_Work instructions_
Output as a JSON list of strings, one per line and skipping blank lines, the records from the line with "Click the word 'Edfat' in Model 1" up to and including the line with "Open the Lift Chart presentation icon".

Word and element pointing entries

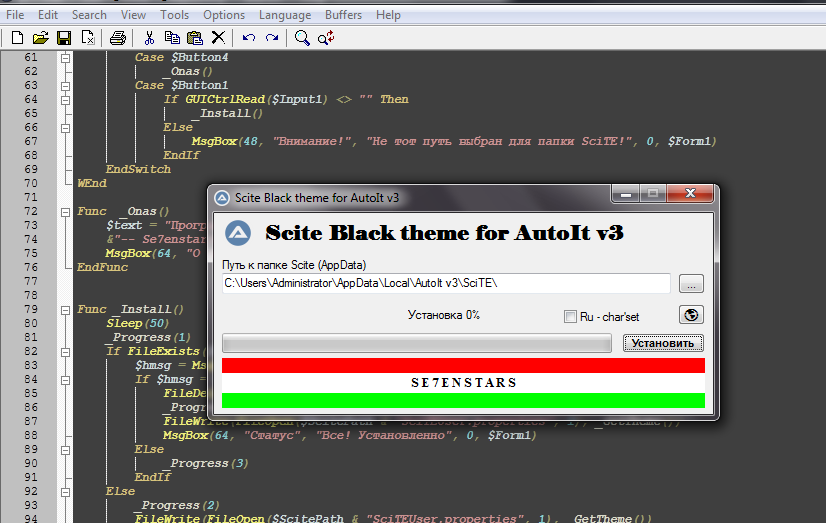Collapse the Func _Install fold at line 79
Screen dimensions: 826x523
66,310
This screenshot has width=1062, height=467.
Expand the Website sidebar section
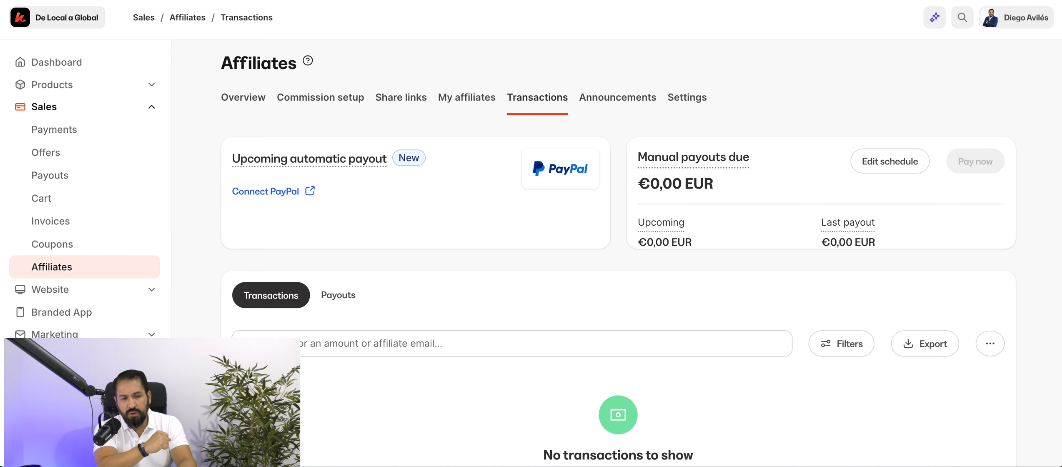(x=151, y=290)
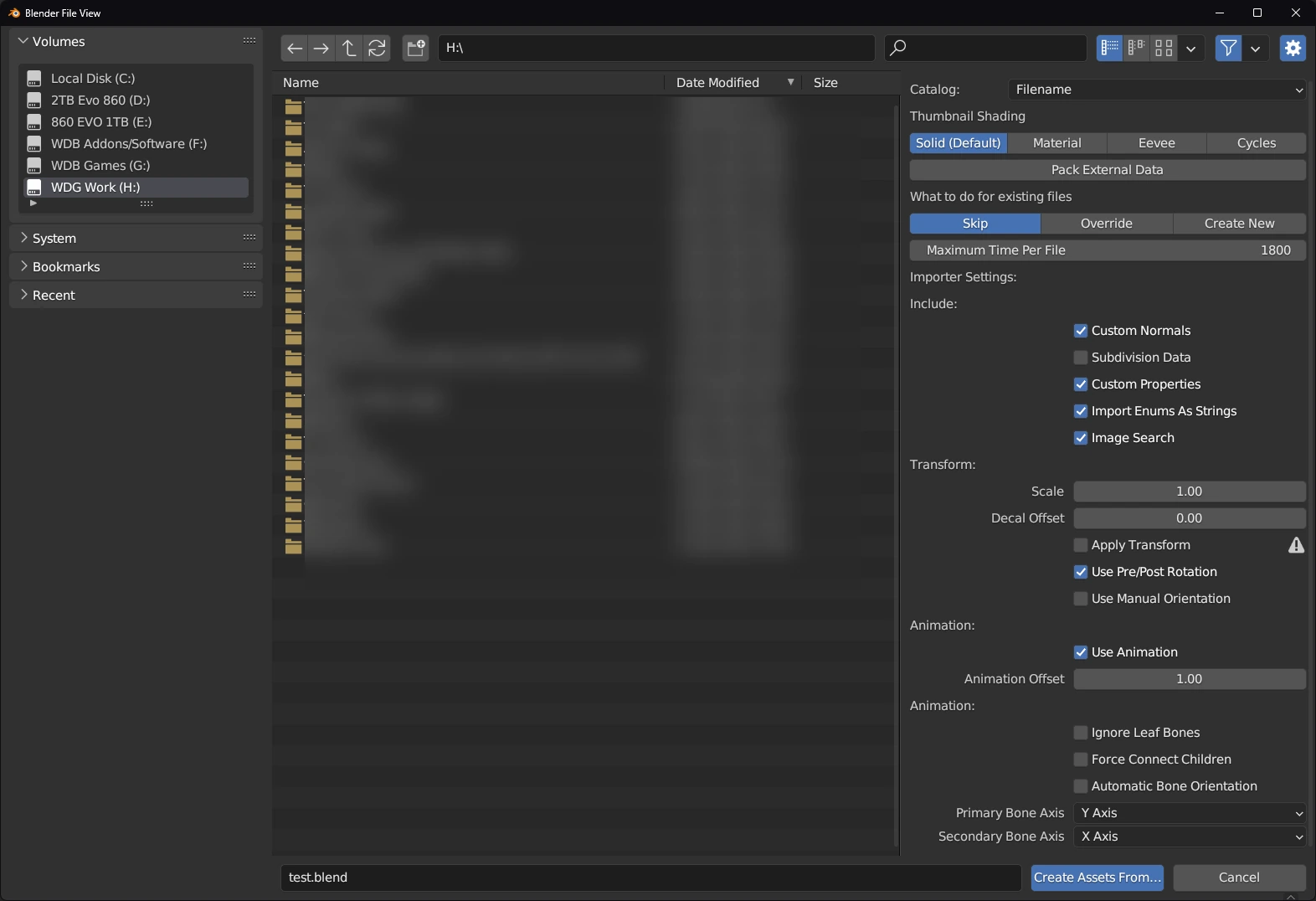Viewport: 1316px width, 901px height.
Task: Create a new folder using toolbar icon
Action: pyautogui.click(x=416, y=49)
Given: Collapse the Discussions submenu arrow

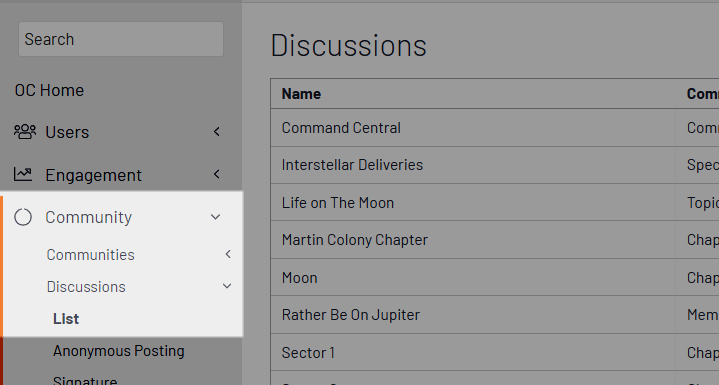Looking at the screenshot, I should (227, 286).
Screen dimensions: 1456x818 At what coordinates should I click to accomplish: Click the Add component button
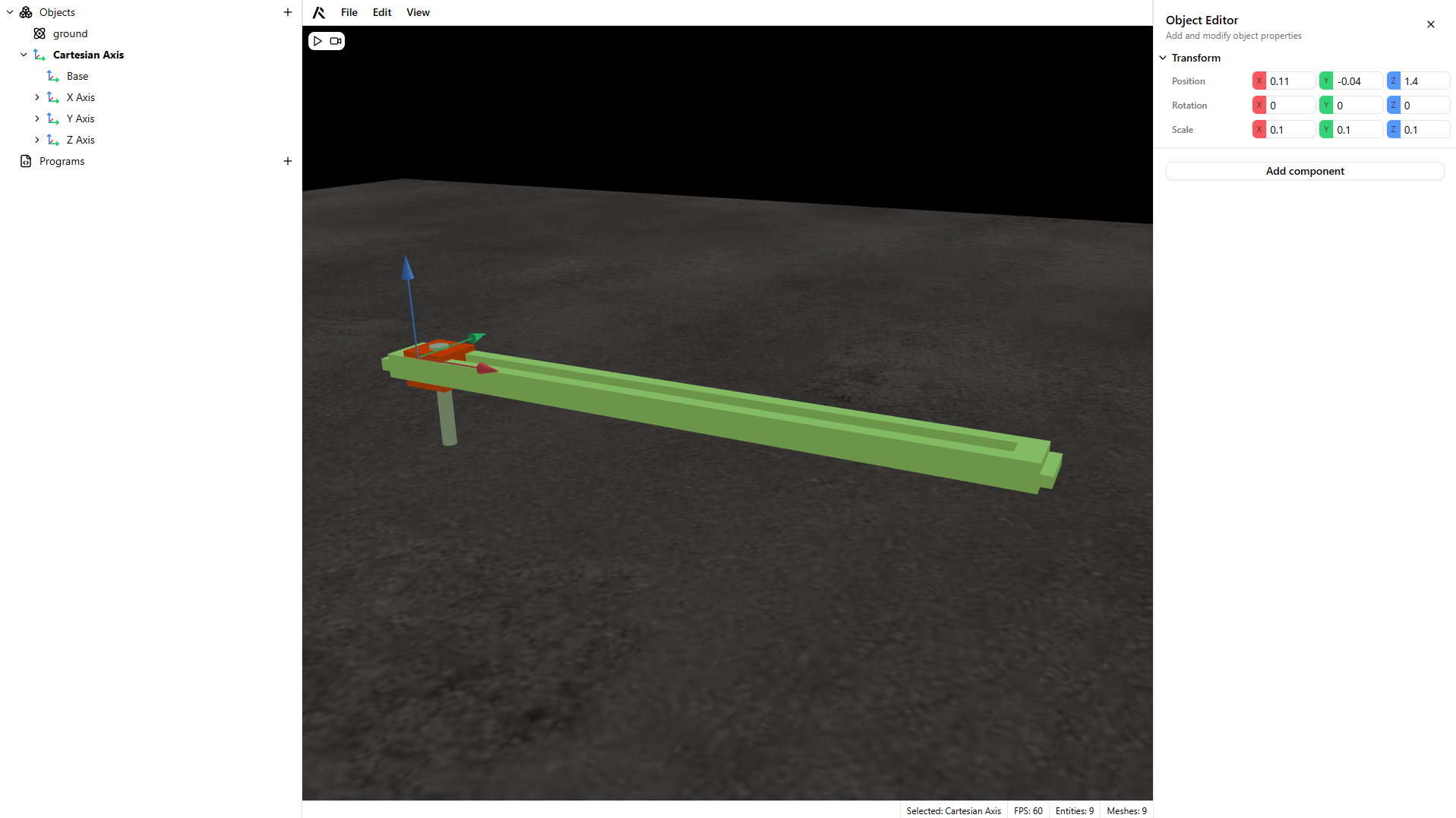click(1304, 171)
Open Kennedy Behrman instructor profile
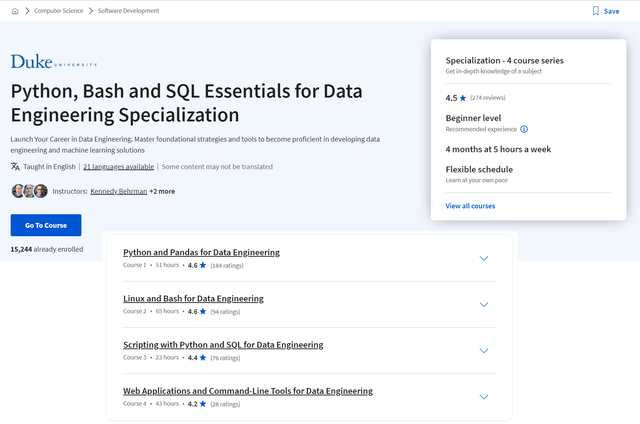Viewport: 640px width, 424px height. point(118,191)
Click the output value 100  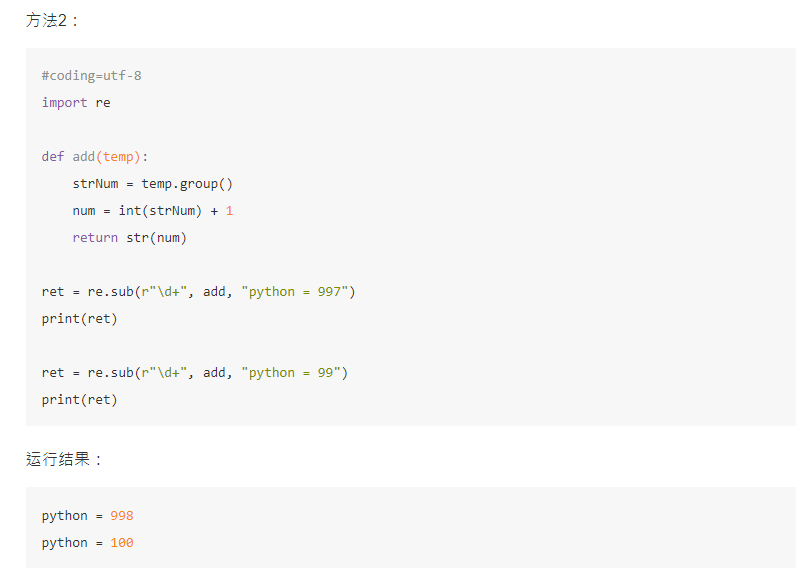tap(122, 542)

==

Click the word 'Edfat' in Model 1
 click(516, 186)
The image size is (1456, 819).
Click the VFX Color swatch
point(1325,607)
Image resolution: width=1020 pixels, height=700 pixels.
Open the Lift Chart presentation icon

_Solved exercise_
[
  "Click the word 'Edfat' in Model 1",
  " click(516, 186)",
  "The image size is (1456, 819).",
  "Click the VFX Color swatch",
  "point(1325,607)",
  "Image resolution: width=1020 pixels, height=700 pixels.",
  "Open the Lift Chart presentation icon"
]